### EXERCISE OBJECTIVE:
Within these entries, which lines include the string "second"? Copy each one.

### TASK INPUT:
□ □ □ □ □ □ □
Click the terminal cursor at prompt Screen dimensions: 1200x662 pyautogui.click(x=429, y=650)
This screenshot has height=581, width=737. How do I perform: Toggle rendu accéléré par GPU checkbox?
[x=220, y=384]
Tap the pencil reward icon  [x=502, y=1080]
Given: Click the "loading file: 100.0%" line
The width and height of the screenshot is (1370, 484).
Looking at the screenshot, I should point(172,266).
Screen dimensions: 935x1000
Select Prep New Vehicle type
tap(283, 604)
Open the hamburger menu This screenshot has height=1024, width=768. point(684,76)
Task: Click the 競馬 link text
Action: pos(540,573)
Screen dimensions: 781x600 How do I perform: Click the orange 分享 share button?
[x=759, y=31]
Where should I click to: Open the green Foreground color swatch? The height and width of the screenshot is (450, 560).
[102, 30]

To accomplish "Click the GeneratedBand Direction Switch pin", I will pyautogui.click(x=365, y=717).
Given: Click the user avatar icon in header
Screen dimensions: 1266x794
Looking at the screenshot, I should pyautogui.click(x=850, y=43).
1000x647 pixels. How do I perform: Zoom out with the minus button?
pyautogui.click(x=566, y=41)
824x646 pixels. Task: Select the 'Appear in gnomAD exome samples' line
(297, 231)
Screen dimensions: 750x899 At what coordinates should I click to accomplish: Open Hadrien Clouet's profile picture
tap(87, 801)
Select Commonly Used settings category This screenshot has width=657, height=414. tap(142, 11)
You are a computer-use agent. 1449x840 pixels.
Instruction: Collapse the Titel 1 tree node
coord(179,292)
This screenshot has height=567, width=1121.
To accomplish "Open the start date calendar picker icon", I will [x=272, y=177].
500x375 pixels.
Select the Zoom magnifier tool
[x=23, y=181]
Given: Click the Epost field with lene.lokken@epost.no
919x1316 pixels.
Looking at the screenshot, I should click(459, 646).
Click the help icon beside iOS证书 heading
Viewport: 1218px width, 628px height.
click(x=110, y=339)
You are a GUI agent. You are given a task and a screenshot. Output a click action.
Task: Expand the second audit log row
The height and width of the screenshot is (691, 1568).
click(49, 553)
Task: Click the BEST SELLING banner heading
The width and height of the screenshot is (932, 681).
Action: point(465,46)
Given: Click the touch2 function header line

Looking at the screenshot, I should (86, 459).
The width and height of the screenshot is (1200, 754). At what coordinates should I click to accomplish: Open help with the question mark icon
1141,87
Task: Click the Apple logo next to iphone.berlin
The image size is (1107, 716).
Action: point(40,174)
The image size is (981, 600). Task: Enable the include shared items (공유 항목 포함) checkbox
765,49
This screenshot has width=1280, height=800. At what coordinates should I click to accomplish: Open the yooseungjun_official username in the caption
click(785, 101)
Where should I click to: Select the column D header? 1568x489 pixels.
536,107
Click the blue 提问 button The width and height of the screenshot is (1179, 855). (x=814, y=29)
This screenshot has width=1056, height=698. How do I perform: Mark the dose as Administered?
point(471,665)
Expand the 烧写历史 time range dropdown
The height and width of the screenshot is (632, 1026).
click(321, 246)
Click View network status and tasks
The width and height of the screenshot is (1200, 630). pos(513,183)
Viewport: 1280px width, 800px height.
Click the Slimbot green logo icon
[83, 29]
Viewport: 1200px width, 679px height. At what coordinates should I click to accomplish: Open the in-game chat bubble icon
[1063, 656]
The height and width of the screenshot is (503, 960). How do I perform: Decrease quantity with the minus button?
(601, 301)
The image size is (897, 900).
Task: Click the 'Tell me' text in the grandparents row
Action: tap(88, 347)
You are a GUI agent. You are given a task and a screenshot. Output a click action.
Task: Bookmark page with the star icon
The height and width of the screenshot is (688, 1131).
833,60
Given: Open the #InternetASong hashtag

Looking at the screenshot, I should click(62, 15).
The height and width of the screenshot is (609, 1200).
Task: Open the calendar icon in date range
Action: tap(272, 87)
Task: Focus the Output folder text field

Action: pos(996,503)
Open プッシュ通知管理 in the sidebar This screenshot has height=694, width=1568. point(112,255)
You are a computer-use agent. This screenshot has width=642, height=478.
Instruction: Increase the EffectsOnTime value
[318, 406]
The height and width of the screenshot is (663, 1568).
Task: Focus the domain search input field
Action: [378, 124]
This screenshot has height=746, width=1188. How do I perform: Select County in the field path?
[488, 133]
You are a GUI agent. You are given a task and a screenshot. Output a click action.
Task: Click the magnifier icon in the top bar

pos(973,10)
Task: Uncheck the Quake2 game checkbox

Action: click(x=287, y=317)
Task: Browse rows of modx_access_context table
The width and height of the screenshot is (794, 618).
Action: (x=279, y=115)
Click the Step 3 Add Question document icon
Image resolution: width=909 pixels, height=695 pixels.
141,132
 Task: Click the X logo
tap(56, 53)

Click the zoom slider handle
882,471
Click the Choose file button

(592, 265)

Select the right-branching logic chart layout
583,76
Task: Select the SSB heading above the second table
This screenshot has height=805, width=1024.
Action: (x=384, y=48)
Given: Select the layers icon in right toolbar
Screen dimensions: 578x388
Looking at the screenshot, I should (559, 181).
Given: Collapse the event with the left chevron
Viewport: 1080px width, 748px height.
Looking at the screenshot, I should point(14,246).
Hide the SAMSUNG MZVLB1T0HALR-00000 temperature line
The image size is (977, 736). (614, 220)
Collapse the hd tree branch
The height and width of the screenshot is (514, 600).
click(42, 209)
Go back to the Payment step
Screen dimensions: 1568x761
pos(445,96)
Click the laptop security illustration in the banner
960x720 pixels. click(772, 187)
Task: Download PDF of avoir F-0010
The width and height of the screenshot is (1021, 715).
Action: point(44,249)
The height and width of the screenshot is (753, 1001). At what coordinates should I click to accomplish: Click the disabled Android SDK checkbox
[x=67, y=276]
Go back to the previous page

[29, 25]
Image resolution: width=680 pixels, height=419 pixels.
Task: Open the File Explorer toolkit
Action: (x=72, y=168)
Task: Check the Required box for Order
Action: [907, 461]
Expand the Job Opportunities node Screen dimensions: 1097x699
□ □ □ □ □ □ □
### SOLUTION TO THIS TASK:
Task: Expand the second audit log row
Task: Select the SSB heading above the second table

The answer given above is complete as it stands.